Action de la toxine dans le système nerveux central

- Transcytose de la toxine
La toxine acheminée par transport rétrograde jusque dans le corps cellulaire du motoneurone est libérée par exocytose dans le milieu interstitiel du centre nerveux, la moëlle épinière (étape 4). Elle peut alors se fixer à la membrane plasmique d'une terminaison axonique d'un neurone de Renshaw par l'intermédiaire de son fragment HC qui reconnaît probablement un ganglioside mais aussi une protéine membranaire (étape 5). Les récepteurs qui interviennent ici ne sont peut-être pas les mêmes que ceux mis en jeu lors de la capture périphérique de la toxine par le motoneurone. La toxine fixée est ensuite internalisée par endocytose (étape 6) et se retrouve dans le compartiment endosomique de la cellule de Renshaw.

- Translocation de la partie active (toxique) de la toxine du compartiment intravésiculaire vers le cytosol du neurone de Renshaw
La configuration spatiale de la toxine est pH dépendante. L'entrée de protons dans le milieu intravésiculaire (acidification, étape 7) pourrait induire un changement de conformation de la molécule qui deviendrait alors capable par l'intermédiare de son domaine HN de participer (canal transmembranaire) au transfert de sa chaîne L vers le cytosol du neurone. Le processus mis en jeu dans la translocation de la chaîne L (étape 8) reste hypothétique.

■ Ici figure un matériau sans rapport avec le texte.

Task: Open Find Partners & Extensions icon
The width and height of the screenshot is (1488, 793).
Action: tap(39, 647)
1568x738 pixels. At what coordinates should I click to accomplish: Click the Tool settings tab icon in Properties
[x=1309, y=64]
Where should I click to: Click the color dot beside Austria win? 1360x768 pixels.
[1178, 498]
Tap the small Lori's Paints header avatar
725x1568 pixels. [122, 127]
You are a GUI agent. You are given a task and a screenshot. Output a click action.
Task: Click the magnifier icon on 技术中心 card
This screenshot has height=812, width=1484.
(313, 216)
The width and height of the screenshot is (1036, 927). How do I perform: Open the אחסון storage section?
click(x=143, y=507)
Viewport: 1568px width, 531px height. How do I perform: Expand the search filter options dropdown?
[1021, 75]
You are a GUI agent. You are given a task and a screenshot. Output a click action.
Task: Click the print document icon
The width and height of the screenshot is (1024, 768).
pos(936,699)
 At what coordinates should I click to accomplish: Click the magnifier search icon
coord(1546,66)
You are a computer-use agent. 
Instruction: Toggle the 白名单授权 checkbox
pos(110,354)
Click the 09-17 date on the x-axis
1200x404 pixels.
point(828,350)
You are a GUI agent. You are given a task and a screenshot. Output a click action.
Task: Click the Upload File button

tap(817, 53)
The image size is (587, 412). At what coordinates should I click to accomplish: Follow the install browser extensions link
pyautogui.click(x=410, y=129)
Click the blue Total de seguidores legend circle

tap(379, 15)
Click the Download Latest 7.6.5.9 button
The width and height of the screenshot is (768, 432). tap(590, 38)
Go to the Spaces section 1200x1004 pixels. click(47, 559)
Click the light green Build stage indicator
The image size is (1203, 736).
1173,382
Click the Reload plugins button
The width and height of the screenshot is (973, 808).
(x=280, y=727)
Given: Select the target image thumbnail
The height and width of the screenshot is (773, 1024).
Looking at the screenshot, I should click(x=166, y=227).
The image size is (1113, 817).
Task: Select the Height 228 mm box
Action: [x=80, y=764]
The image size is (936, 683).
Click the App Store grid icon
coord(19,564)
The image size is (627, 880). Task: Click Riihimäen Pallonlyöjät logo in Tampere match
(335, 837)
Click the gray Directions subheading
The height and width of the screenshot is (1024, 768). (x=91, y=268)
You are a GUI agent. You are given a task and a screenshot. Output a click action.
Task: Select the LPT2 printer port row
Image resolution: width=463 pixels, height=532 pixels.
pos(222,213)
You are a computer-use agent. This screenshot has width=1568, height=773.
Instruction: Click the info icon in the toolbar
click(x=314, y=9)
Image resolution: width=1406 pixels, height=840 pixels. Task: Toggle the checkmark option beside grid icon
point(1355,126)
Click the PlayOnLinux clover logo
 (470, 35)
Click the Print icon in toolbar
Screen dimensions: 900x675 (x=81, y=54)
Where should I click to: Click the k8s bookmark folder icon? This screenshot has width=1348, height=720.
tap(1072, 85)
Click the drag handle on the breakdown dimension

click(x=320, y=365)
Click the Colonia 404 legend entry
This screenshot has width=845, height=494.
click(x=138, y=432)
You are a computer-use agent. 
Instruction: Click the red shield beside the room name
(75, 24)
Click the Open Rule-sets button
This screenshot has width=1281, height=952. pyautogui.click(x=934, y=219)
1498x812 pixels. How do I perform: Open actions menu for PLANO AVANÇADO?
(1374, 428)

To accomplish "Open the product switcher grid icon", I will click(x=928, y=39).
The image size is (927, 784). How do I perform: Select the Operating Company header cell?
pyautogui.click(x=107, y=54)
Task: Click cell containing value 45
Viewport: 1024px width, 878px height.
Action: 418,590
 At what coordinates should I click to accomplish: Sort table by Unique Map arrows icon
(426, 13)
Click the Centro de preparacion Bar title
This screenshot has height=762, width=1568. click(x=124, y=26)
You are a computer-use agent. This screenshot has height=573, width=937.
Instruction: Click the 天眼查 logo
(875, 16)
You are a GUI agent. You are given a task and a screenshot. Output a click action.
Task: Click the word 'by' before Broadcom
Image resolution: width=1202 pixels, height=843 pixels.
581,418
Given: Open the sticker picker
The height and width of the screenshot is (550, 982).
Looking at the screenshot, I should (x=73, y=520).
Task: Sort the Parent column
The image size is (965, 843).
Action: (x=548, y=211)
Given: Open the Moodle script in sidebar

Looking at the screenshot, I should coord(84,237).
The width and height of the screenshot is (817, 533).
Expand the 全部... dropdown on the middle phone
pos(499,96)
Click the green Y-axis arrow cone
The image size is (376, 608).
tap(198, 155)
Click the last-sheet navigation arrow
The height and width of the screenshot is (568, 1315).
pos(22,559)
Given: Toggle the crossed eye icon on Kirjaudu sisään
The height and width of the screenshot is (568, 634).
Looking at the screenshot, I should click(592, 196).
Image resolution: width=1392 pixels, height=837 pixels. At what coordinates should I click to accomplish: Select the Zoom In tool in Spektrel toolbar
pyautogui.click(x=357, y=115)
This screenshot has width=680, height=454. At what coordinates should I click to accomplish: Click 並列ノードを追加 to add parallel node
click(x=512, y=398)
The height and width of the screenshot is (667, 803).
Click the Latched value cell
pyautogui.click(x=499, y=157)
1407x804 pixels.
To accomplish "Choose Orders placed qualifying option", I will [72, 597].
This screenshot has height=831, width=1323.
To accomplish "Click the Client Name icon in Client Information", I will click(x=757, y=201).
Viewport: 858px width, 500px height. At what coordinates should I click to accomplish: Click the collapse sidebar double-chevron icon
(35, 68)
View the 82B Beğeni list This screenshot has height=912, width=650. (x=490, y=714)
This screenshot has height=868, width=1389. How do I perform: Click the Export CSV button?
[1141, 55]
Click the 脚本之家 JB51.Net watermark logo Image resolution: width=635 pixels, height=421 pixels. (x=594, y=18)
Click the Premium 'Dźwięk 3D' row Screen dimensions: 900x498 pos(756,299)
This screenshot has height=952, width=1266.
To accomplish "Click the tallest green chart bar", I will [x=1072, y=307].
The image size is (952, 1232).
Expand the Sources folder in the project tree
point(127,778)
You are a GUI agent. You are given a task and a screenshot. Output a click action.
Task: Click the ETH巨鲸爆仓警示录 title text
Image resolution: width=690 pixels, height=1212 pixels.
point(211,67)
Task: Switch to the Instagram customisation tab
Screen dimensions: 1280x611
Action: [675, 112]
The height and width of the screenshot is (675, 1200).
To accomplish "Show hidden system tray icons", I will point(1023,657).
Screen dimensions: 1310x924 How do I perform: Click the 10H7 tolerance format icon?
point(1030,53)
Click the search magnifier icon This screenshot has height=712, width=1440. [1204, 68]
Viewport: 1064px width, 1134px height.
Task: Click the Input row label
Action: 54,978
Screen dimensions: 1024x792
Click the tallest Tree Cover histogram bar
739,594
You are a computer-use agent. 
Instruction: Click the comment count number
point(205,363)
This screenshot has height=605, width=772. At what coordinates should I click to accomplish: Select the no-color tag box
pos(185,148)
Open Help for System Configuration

- Action de la partie active de la toxine (chaîne L) sur une molécule cible, la Synaptobrévine 2, impliquée dans l'exocytose du neurotransmetteur glycine.
Pour comprendre le mode d'action de la chaîne L de la toxine au niveau de la synapse inhibitrice glycinergique, proposé par le modèle présenté ci-dessus, il est nécessaire de connaître le rôle central joué par le complexe protéique Synaptobrévine-Syntaxine-Snap 25 dans la transmission synaptique. La fonction de ce complexe apparaît dans la moitié inférieure du schéma, un complément explicatif étant fourni par ailleurs (à voir éventuellement).
Une fois dans le cytosol du neurone de Renshaw, la chaîne L catalyse l'hydrolyse (activité endopeptidasique) d'une liaison peptidique précise de la synaptobrévine 2, petite protéine intégrée à la membrane de la vésicule synaptique (étapes 9 et 10'). Ainsi coupée, la synaptobrévine 2 ne peut plus s'associer avec la syntaxine et snap-25 pour former le complexe (étape 11) impliqué dans le rapprochement vésicule / membrane présynaptique. La formation de ce complexe est indispensable pour permettre ensuite l'exocytose du neurotransmetteur (étape 14), déclenché par le signal Ca2+ (étape 13) dépendant de l'arrivée d'un message nerveux présynaptique (étape 12).

Conséquences physiologiques de l'action de la toxine tétanique

Si on replace l'intervention de la synapse à glycine dans son contexte physiologique, on retient qu'elle participe à un processus d'autorégulation de l'activité du motoneurone alpha. En effet, cette synapse inhibitrice tend à limiter l'activité du motoneurone car sa mise en jeu, consécutive à l'activité du motoneurone lui-même, entraîne la naissance de PPSI (flux entrant d'ions Cl-) au niveau du corps cellulaire de ce motoneurone.
En présence de toxine tétanique (chaîne L), par suite de l'absence de rétrocontrôle inhibiteur, les réponses motrices impliquant les motoneurones alpha peuvent être exacerbées, durables, inadaptées.